You trust no one. I’d like to think the profundity of the statement woke me, but it was my neighbour’s girlfriend screaming her sexual ecstasy for the whole neighbourhood to hear. Wide awake at 3:30, I pondered the truth of what that woman in the bar said and I think she is both right and wrong.

I, in fact, trust people completely. I am an optimist and I can assume the best in people who do not raise red flags by the things they say or do. But when it comes to “love” (the most ambiguous and heavily connoted word in the world), she, I think, is right.
I love showing close friends who are forced to hear my dreadful voice that I can sing. It is so weird that someone who can speak so incredibly badly can sing, as a stutterer can do. Talk about a great premise for a musical… a guy who cannot talk and can only sing.

I normally never remember my dreams. Since I could barely sleep last night, I remember that one vividly. But I had another that I can barely remember. In it, the doctor tells me I will never speak again unless I stop speaking altogether for six months. All I can remember of the dream is feeling I must give Leon, my beloved cat, away for those six months. What torture that would be.

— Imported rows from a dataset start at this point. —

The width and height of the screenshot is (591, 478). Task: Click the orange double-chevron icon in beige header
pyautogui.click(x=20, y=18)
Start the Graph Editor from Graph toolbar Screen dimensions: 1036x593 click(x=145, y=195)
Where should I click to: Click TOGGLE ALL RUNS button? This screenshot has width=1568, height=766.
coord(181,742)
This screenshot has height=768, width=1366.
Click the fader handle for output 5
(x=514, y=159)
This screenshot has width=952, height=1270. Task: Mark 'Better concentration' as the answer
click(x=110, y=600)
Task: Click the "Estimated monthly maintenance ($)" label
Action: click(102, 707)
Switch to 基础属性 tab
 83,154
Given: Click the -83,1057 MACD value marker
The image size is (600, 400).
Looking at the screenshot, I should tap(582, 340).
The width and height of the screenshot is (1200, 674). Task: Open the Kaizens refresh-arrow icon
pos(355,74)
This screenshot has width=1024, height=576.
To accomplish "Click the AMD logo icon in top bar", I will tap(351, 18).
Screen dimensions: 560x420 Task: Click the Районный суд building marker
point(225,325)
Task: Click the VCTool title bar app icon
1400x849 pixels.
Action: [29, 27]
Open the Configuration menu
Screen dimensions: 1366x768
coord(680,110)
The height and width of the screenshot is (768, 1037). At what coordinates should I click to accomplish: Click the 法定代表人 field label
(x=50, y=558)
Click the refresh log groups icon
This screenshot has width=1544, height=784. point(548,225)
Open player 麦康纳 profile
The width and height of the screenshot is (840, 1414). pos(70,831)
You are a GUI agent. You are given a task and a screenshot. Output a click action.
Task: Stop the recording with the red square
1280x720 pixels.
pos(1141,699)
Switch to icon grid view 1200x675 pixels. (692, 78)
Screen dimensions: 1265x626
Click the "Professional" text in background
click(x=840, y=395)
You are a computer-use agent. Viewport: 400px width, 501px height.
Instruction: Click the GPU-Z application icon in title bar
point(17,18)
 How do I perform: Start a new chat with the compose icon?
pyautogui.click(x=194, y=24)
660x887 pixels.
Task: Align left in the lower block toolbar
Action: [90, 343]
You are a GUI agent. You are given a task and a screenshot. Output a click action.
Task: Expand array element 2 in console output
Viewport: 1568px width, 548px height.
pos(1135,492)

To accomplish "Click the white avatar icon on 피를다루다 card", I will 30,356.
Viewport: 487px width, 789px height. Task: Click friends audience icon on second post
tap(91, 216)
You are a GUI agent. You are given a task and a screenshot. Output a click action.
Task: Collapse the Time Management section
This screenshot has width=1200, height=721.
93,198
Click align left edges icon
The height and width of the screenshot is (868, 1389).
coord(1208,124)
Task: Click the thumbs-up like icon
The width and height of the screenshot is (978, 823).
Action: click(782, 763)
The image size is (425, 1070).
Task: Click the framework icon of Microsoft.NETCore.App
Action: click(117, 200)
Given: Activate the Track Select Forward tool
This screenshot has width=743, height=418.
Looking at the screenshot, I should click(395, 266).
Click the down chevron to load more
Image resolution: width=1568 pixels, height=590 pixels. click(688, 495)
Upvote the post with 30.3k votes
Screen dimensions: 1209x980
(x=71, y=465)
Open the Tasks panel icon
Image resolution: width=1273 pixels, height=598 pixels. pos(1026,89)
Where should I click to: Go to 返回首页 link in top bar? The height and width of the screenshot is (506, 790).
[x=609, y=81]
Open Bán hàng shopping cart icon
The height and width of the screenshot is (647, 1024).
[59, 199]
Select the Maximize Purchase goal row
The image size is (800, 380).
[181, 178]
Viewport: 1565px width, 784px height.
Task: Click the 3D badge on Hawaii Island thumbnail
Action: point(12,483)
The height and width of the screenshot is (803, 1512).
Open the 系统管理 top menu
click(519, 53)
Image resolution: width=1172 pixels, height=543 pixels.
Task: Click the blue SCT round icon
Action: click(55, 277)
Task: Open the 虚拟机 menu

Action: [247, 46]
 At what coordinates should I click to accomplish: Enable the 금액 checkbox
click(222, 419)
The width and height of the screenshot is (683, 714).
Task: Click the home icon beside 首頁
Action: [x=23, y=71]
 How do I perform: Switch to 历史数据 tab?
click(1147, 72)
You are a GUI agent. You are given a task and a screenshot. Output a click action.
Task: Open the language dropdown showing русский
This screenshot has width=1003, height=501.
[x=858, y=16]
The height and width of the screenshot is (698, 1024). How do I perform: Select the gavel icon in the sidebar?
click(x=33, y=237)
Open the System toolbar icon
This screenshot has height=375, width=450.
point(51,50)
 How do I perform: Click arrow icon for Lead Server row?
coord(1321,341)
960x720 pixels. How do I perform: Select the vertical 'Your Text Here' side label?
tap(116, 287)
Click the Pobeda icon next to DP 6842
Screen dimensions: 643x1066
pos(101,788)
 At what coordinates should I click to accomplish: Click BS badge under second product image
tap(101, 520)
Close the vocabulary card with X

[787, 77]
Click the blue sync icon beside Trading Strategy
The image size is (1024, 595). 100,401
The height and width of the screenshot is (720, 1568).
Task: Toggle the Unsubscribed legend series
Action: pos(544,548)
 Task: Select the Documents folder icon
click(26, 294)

Monday, September 22, 2014

Pacific Voice Clinic, Here I Come!

What do people who are going to be executed feel the night before they are killed? What do heralded nominees feel the night before the Academy Awards?

I the night before the positive results of my HIV test, I felt no different than usual. I went through my shock the day I heard from my then partner that he was HIV positive. My confirming diagnosis did not affect me, but it sure affected my doctor.

Perhaps the biggest 'night before" I have ever experienced was the night before my first play opened. I was the producer and commissioner. It was my idea and I spent almost $70 grand on it.

Well tonight, I am in quite a state as I await my first visit to the Pacific Voice Clinic. I will be seeing the director, Dr. Morrison. Woo fucking hoo!
Provides highly specialized assessment, diagnosis and treatment for problems of the voice and larynx (voice box). Clinic staff include speech-language pathologists; medical specialists with advanced training in problems of the "Ears, Nose and Throat," psychiatrists, neurologists; and voice-teacher specialists. If a medical or surgical treatment is required, the appropriate prescriptions, referrals or surgical steps will be offered. Directed by Dr. Murray Morrison, laryngologist. Houses the Provincial Voice Care Resource Program.